[[ DATA FOR THE TASK open ]]

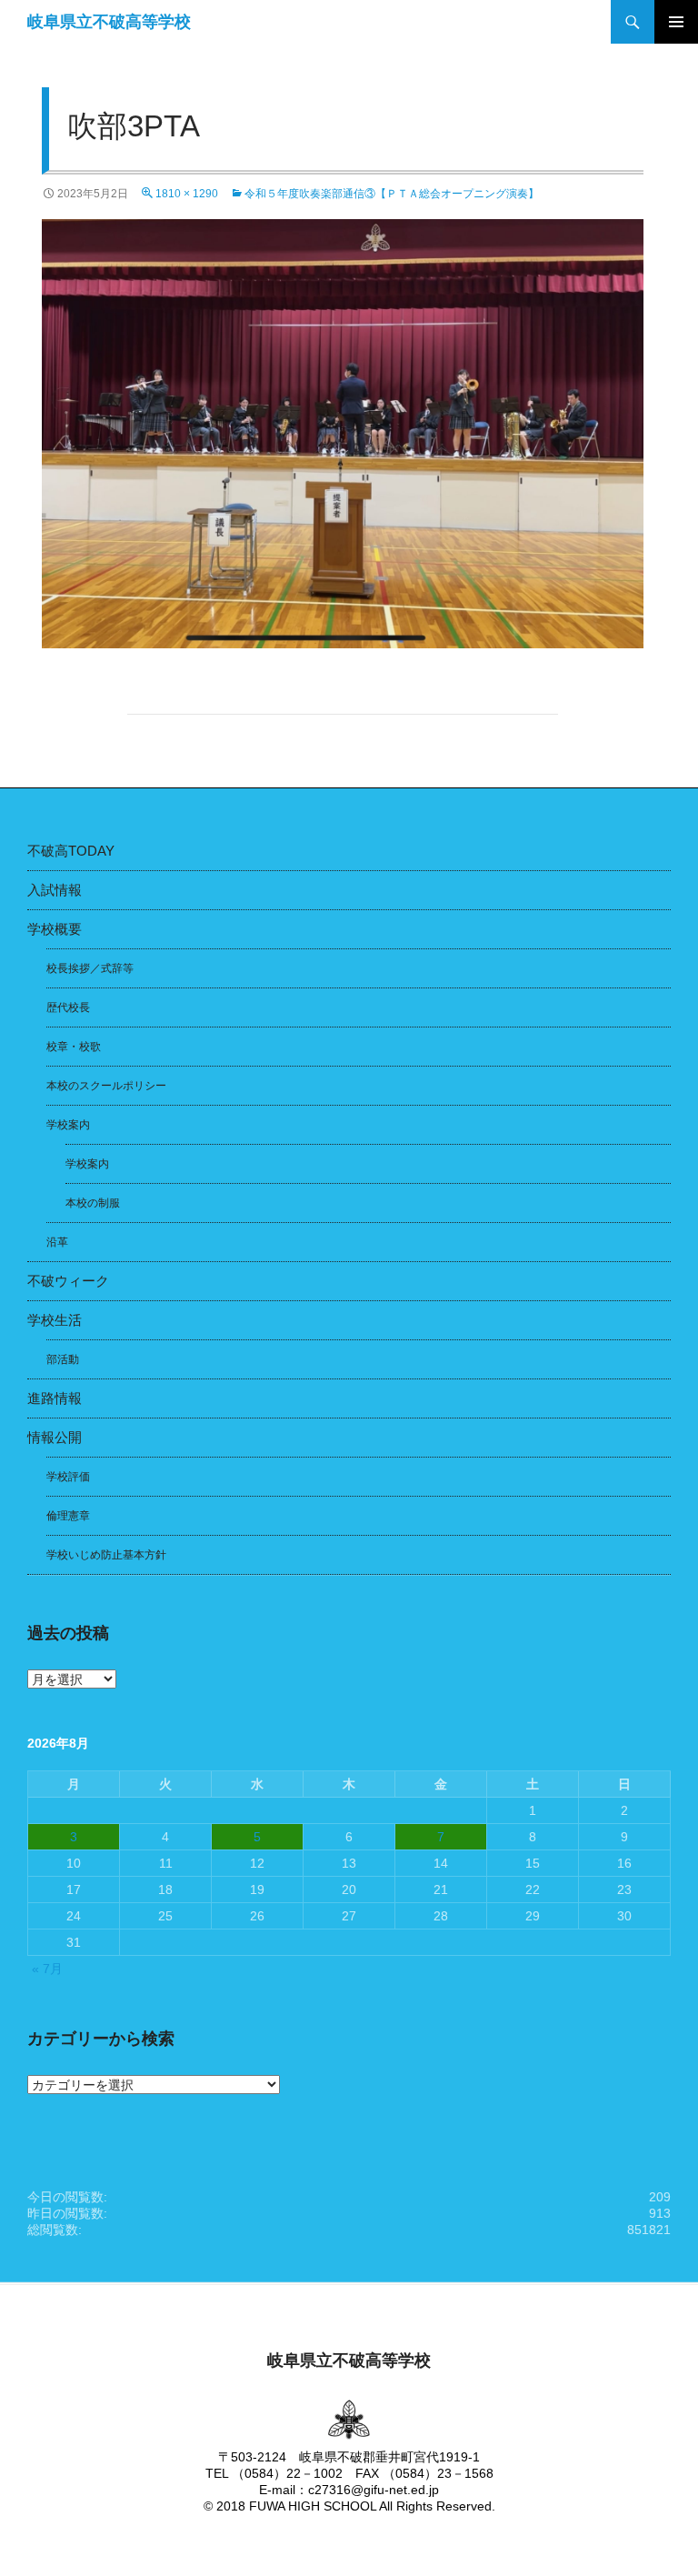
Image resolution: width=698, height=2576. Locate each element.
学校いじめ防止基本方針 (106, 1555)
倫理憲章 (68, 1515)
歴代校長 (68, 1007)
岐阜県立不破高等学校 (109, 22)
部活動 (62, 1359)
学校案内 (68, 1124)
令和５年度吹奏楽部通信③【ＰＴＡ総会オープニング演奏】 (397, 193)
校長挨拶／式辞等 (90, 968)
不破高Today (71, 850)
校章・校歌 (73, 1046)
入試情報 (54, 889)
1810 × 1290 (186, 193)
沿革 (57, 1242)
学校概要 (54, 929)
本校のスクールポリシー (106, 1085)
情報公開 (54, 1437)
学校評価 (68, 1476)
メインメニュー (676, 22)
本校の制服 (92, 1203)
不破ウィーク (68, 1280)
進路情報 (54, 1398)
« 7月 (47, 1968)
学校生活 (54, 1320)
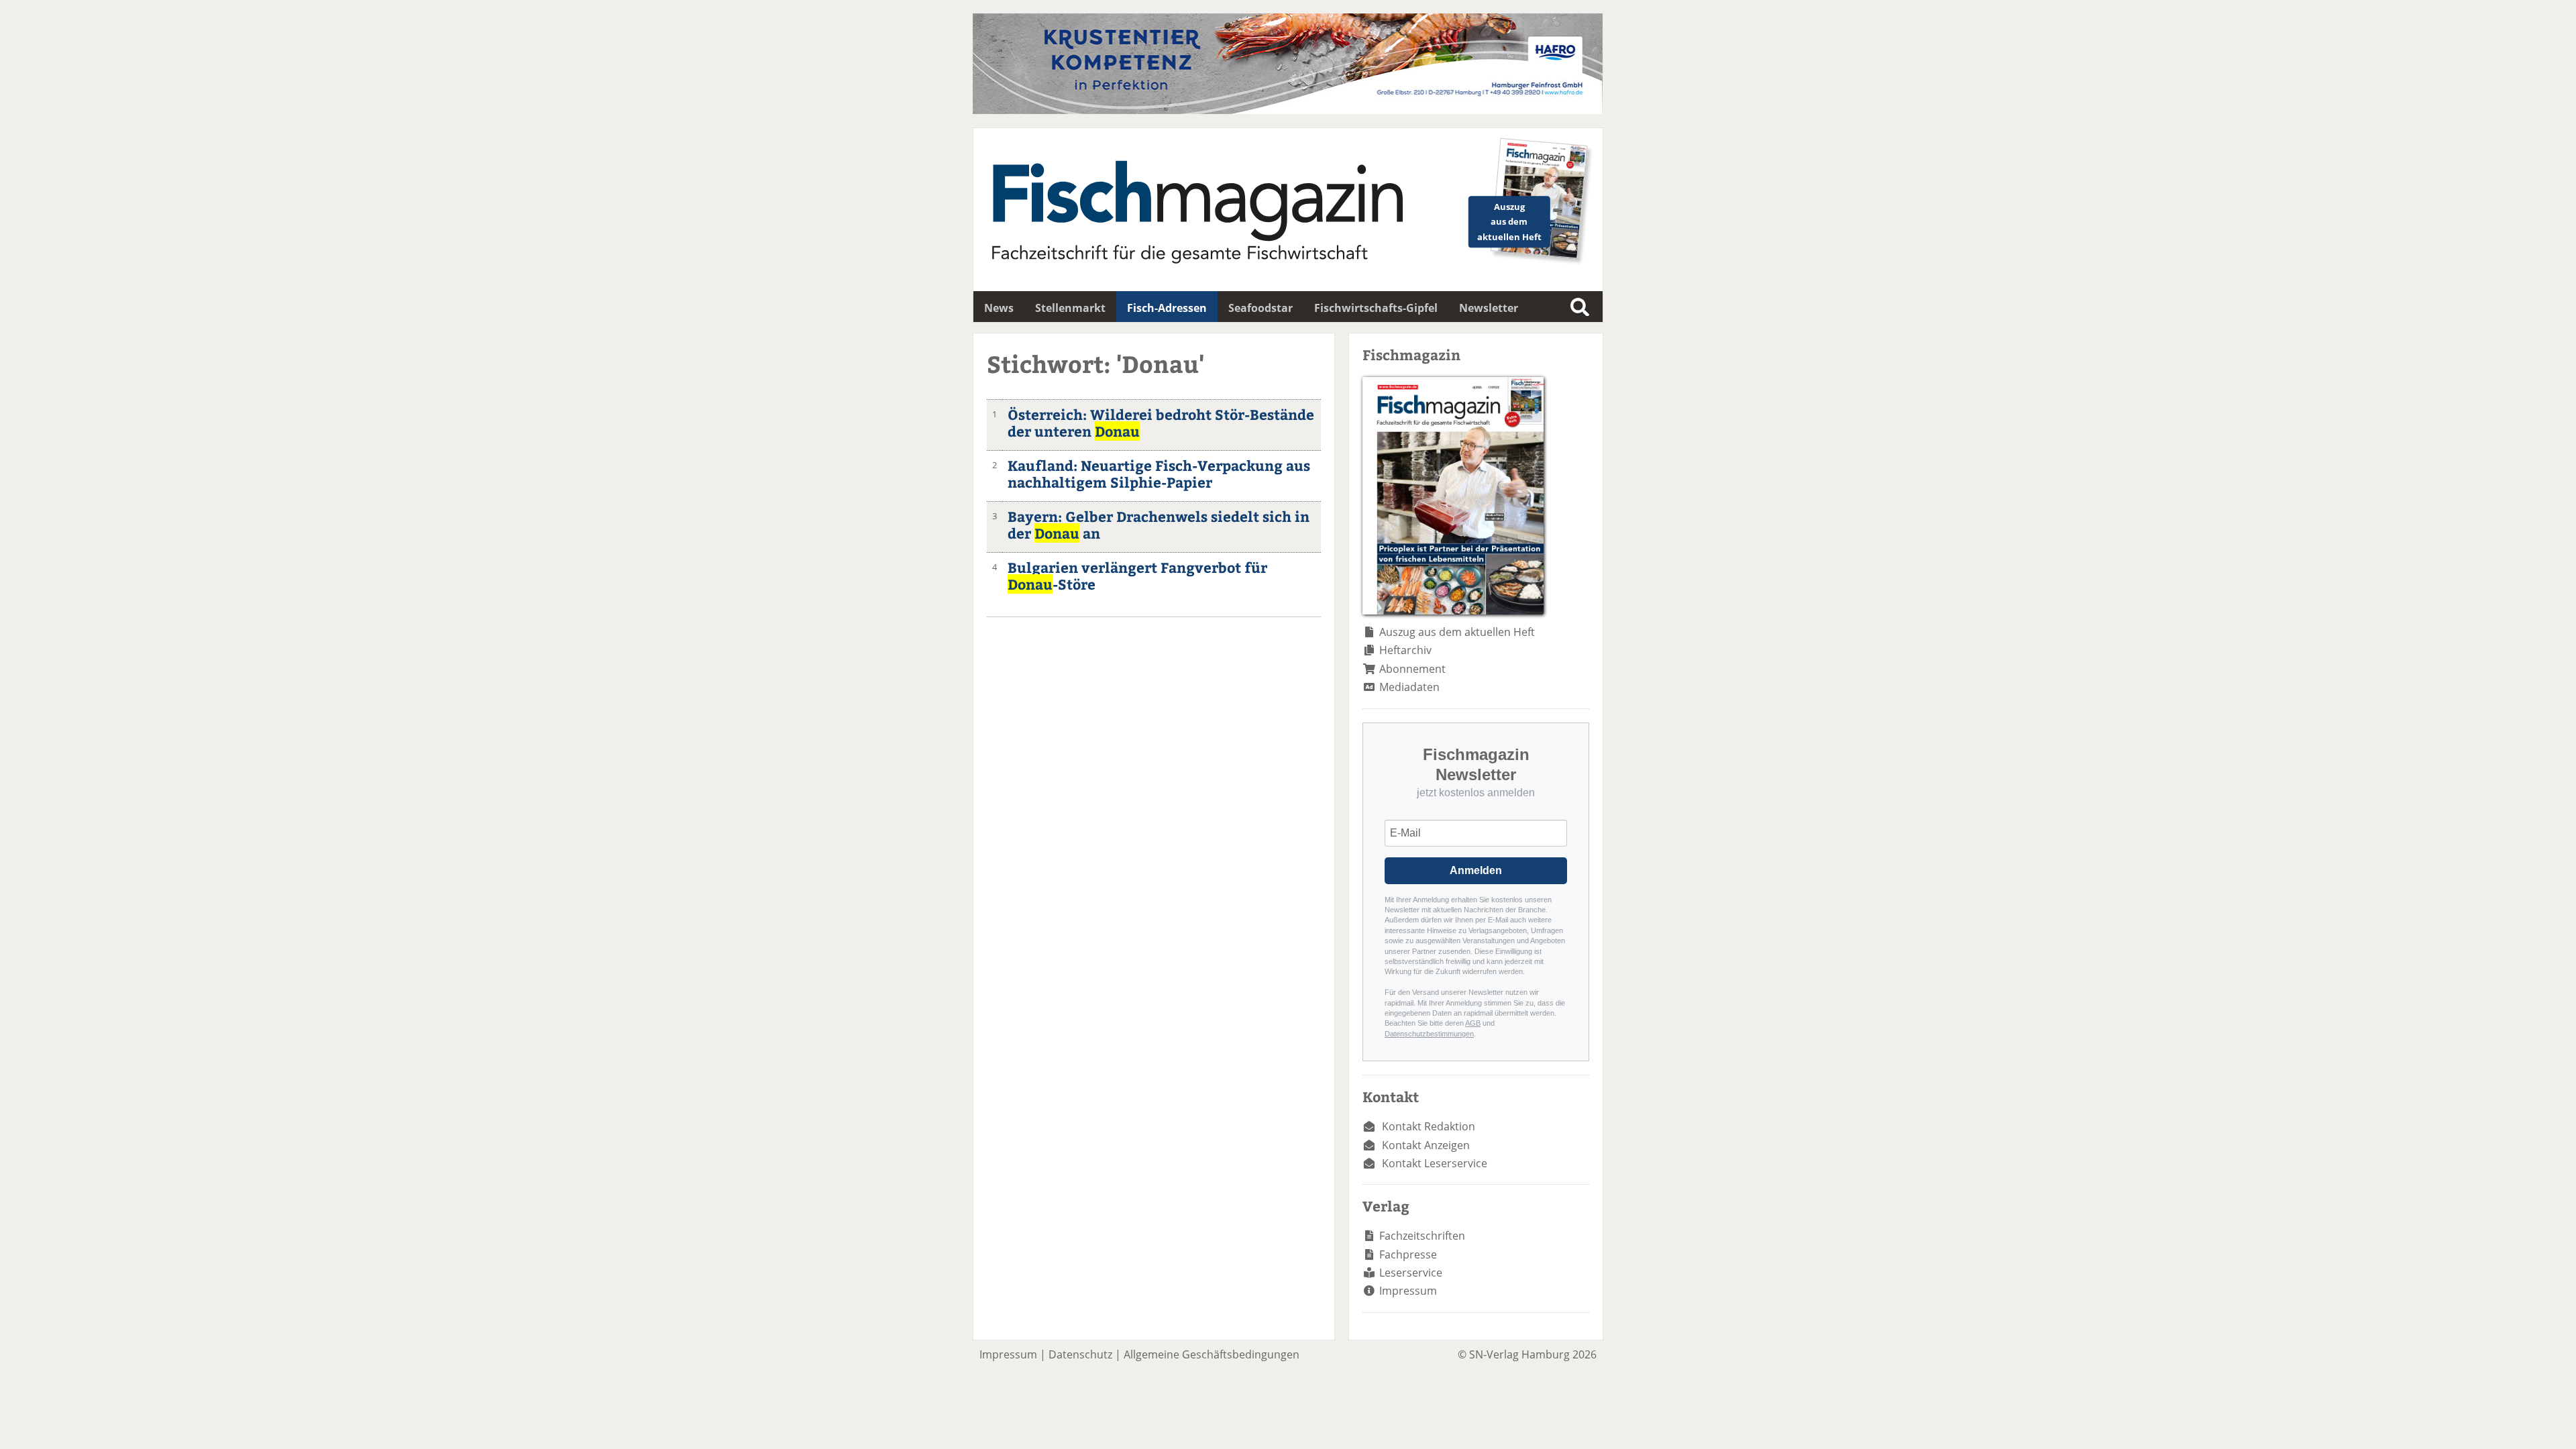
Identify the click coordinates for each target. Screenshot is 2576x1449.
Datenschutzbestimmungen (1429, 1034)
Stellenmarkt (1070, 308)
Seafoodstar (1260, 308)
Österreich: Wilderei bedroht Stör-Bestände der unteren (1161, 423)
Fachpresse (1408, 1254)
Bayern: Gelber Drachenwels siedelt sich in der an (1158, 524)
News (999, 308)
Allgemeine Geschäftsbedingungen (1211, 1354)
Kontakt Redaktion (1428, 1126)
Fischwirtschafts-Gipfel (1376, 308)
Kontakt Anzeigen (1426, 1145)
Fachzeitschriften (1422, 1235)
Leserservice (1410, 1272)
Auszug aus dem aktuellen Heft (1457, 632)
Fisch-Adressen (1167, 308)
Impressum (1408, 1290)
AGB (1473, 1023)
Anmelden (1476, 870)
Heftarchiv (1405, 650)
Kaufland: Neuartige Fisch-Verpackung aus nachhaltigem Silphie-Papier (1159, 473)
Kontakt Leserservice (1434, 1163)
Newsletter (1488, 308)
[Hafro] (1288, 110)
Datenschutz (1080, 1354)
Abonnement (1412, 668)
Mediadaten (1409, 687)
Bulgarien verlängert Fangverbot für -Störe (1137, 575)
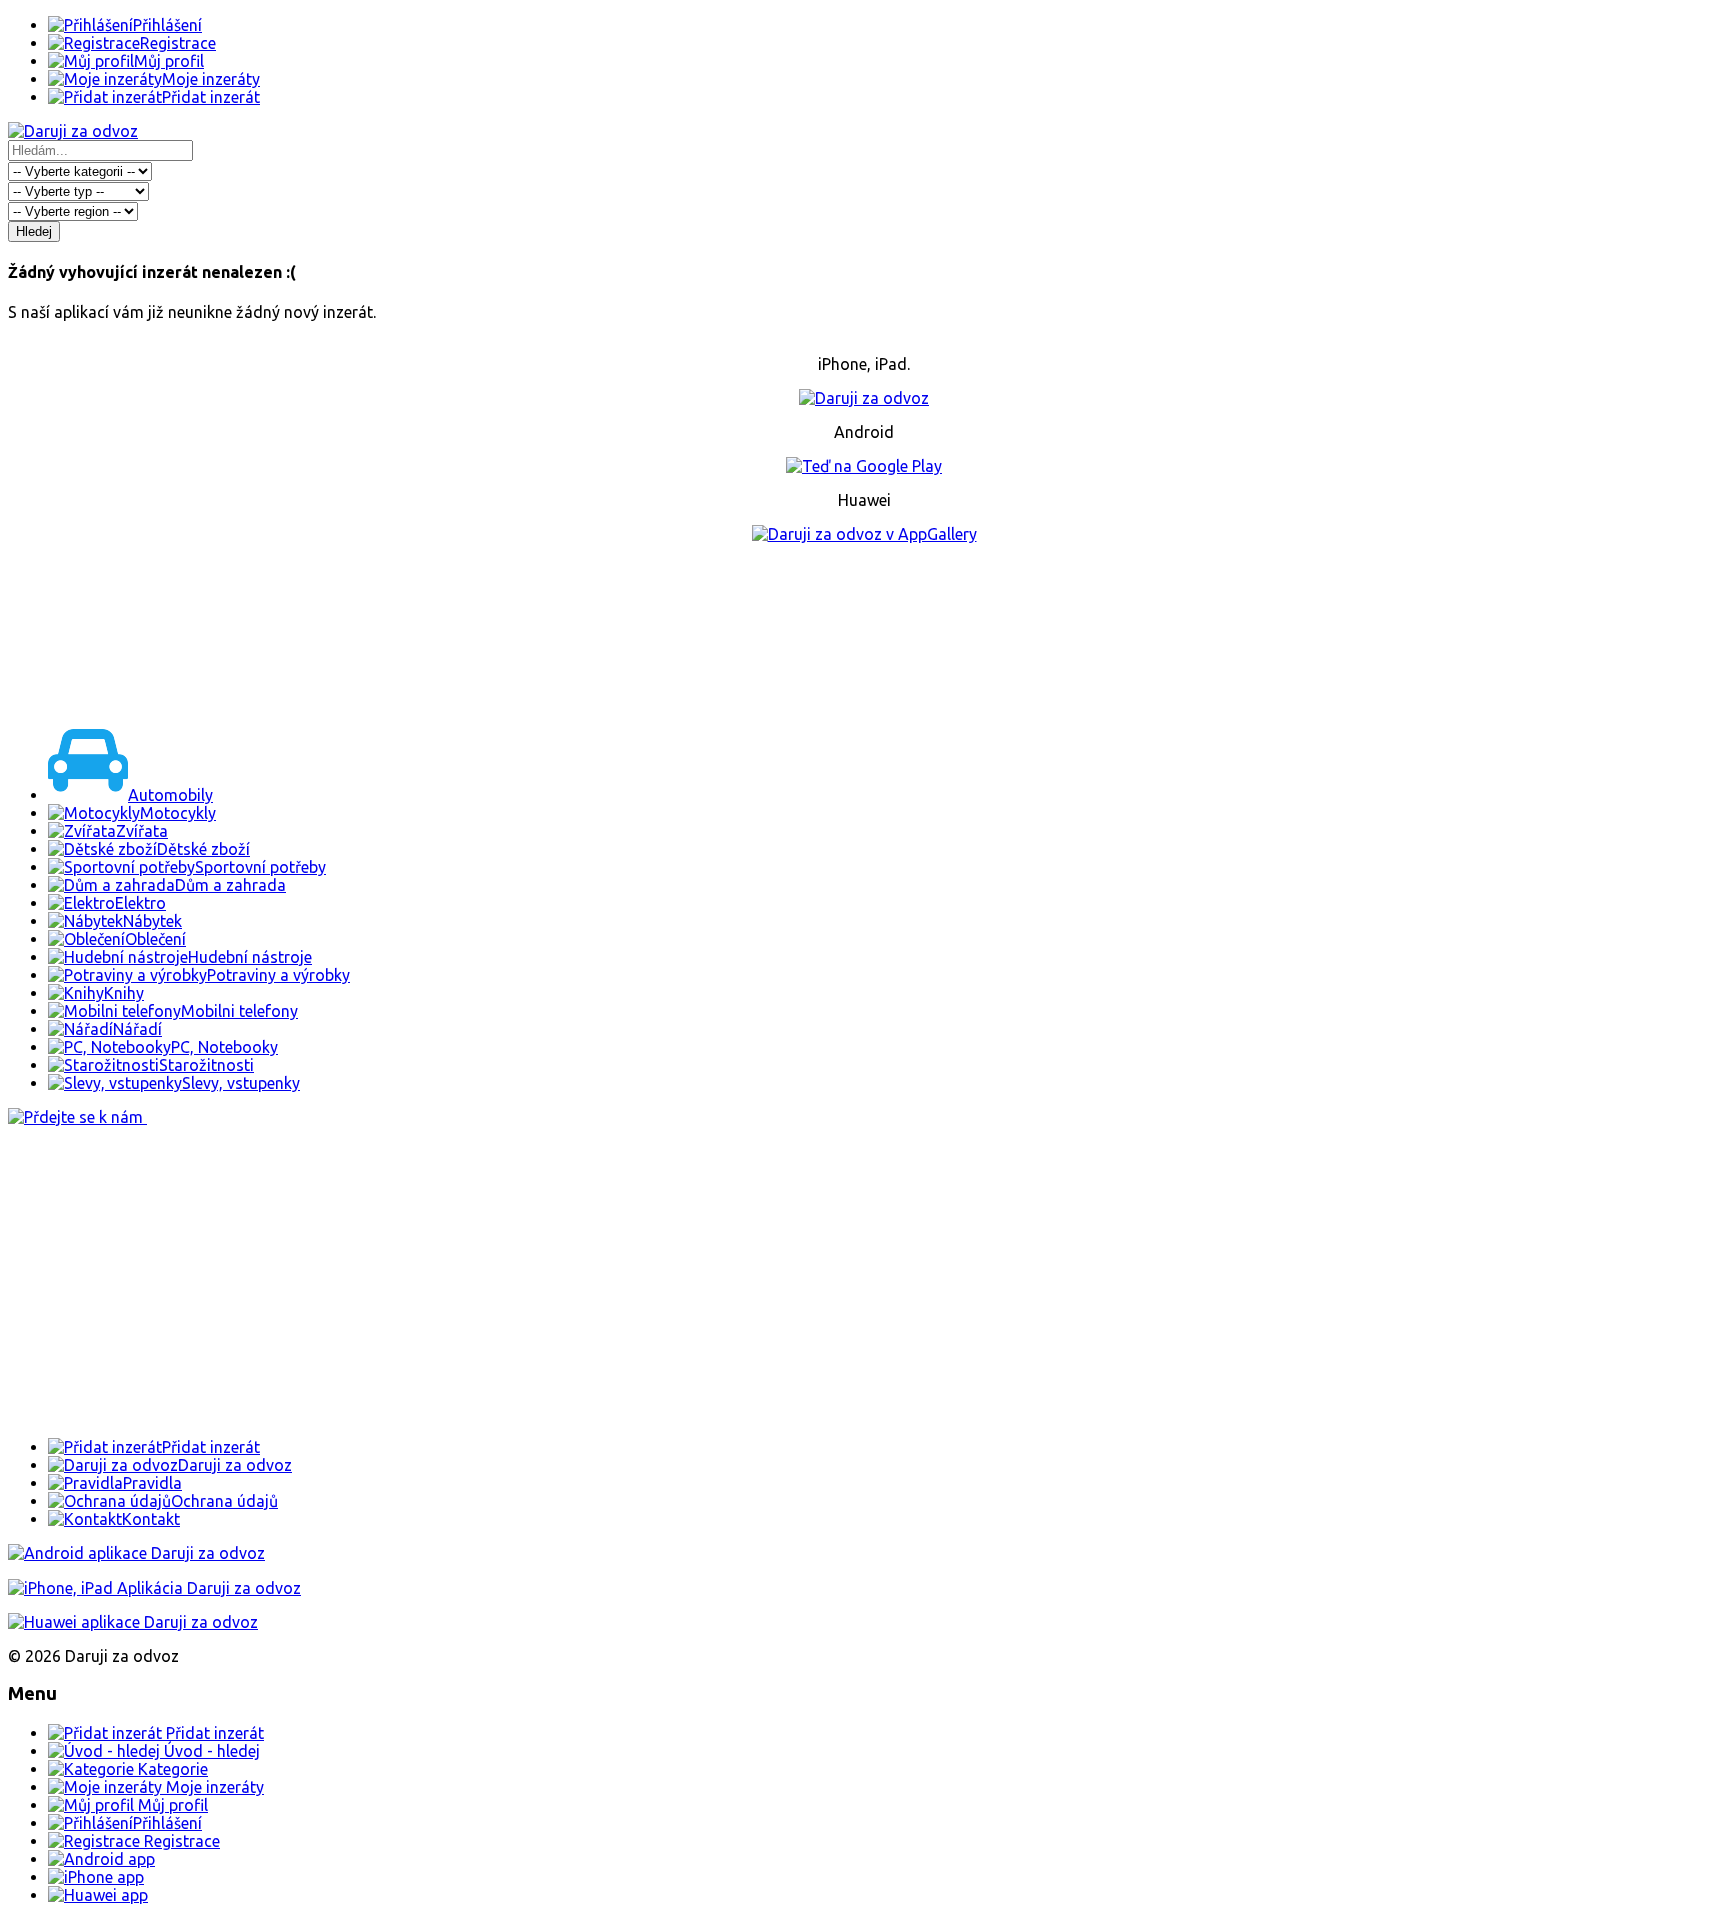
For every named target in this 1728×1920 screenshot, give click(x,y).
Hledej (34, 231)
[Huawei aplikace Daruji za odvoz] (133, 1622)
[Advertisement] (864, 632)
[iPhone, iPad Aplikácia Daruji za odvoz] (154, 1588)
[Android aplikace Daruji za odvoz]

[[ DATA FOR THE TASK closed ]]

TASK BRIEF -> From the opening line of the listing above through the line bearing "メインメニュー (676, 22)", repeat each line exactly. Drop every picture.

RESULT OF THIS TASK ->
Image resolution: width=698, height=2576. Locate each element.
学校いじめ防止基本方針 (106, 1555)
倫理憲章 (68, 1515)
歴代校長 (68, 1007)
岐阜県立不破高等学校 (109, 22)
部活動 (62, 1359)
学校案内 (68, 1124)
令和５年度吹奏楽部通信③【ＰＴＡ総会オープニング演奏】 (397, 193)
校長挨拶／式辞等 (90, 968)
不破高Today (71, 850)
校章・校歌 (73, 1046)
入試情報 (54, 889)
1810 × 1290 (186, 193)
沿革 (57, 1242)
学校概要 (54, 929)
本校のスクールポリシー (106, 1085)
情報公開 (54, 1437)
学校評価 (68, 1476)
メインメニュー (676, 22)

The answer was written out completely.